Treasury Secretary John Snow warned in a letter to congressional leaders that he would run out of room to make such maneuvers in about four weeks, meaning the government would lose the ability to meet its obligations unless Congress had raised the borrowing limit by then.
As of Tuesday, the government’s borrowing subject to the limit stood $38.8 billion below the current debt limit of $8.184 trillion.
In his letter, Mr. Snow said Treasury would begin taking investments out of a $65.3 billion government employee pension fund called the G-fund.
By withdrawing investments, Treasury is making room on the government’s books for increased borrowing.
Mr. Snow said he is utilizing a maneuver that has been employed by other Treasury secretaries during times when the government’s borrowing levels were approaching the debt limit. Without the action, the debt limit would have been reached yesterday, said Treasury spokeswoman Brookly McLaughlin.
Mr.
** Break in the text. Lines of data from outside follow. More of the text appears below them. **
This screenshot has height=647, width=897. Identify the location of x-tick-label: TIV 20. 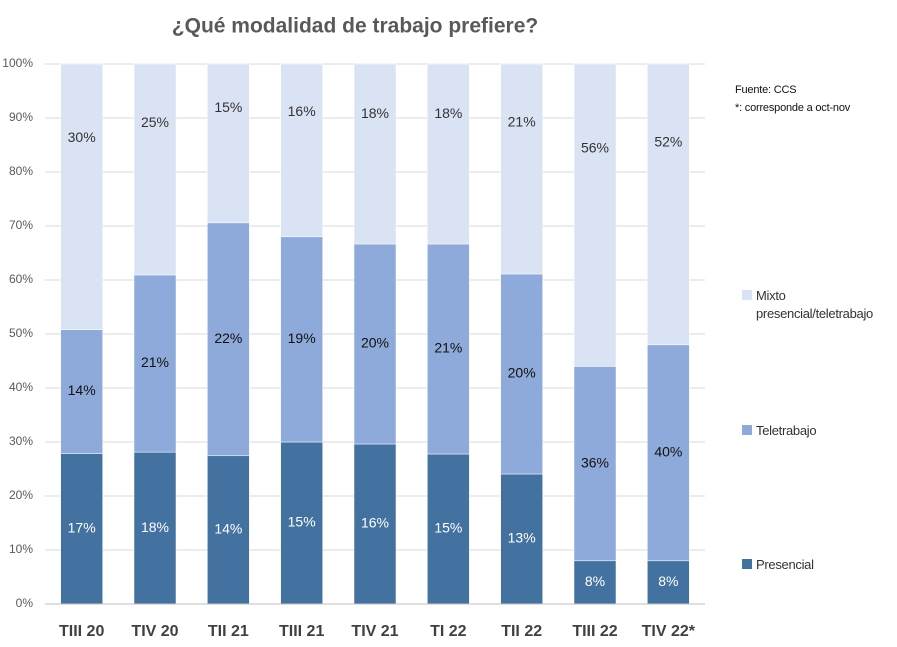
(154, 632).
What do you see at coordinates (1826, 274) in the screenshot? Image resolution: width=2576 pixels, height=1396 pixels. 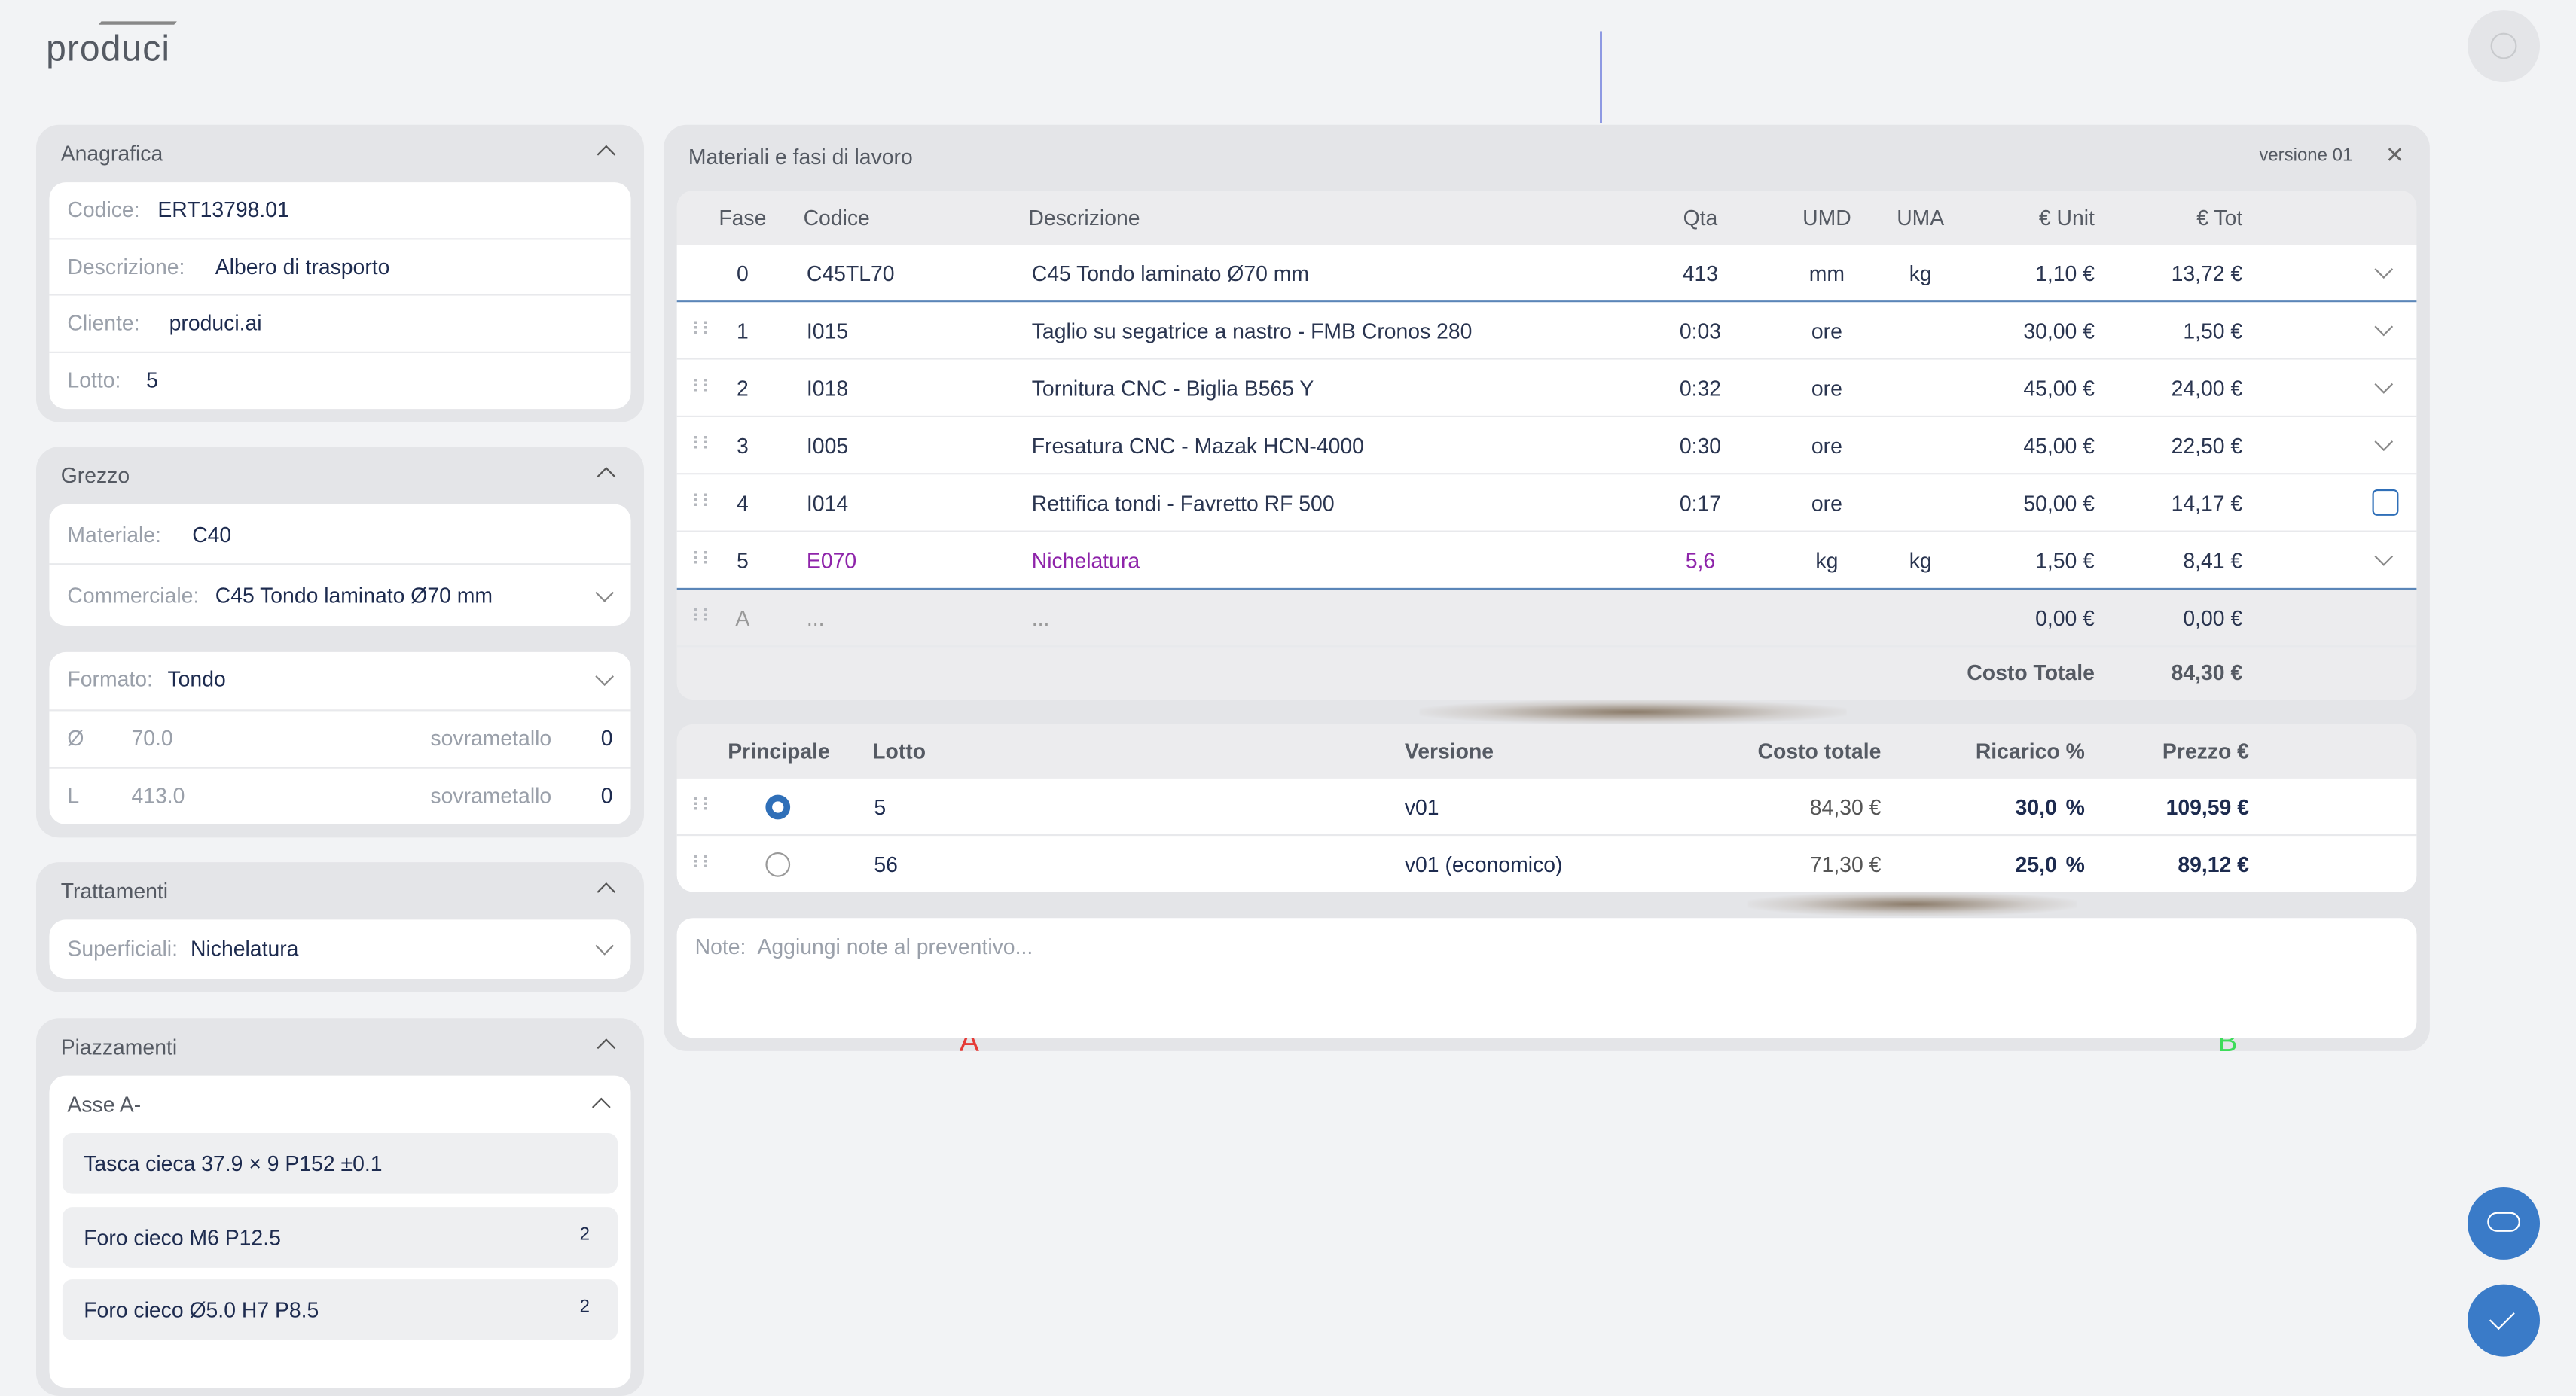 I see `cell-umd: mm` at bounding box center [1826, 274].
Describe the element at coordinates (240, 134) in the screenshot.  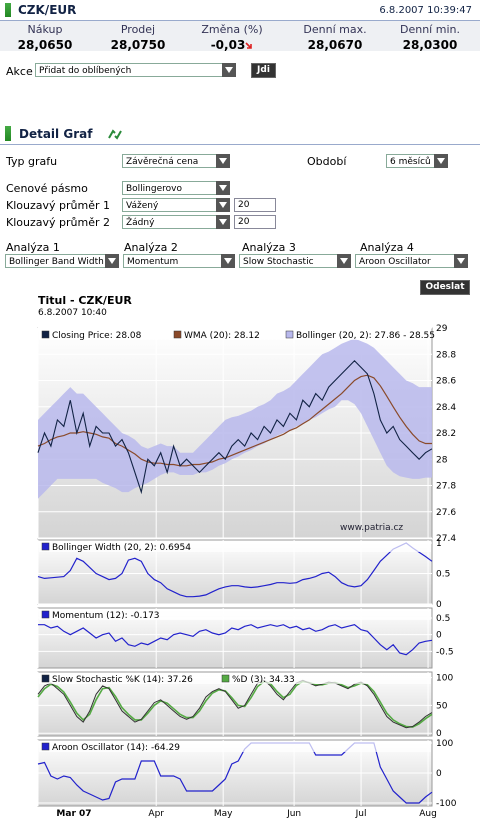
I see `detail-graph-header: Detail Graf` at that location.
Snow said once the debt limit was raised, he would make the employee pension fund whole, putting back the investments that had been withdrawn and making up any lost interest payments. The fund’s formal title is the Government Securities Investment Fund of the Federal Employees Retirement System.
Treasury has other bookkeeping maneuvers that can be used and they announced that as of yesterday they suspend sales of debt securities to state and local governments.
Treasury officials said they did not expect auctions of debt to the public to be disrupted as long as Congress acts soon to raise the debt limit.
While Congress is expected to raise the debt limit, Democrats hope to use the upcoming debate to highlight what they contend are the failures of the administration’s economic policies.
The administration sent Congress a budget last week that on paper would cut the deficit in half by 2009, the year President Bush leaves office.
But Democrats contend the administration met its deficit-reduction goal only by leaving out major spending items such as the full costs of the Iraq war. They say the deficit will not improve unless Bush abandons his effort to make his first-term tax cuts permanent.
Rep. Charles Rangel of New York, the top Democrat on the Ways and Means Committee, said Mr. Snow’s announcement yesterday “is proof positive that deficits do matter and that Republican leadership needs to take action.”
The last time Congress voted to increase the debt limit was in November 2004 when it was raised from $7.38 trillion to its current level of $8.18 trillion.
The administration has not said how much of a boost should be made in the current limit, but the expectation is that Congress will probably end up raising the debt limit by around $800 billion.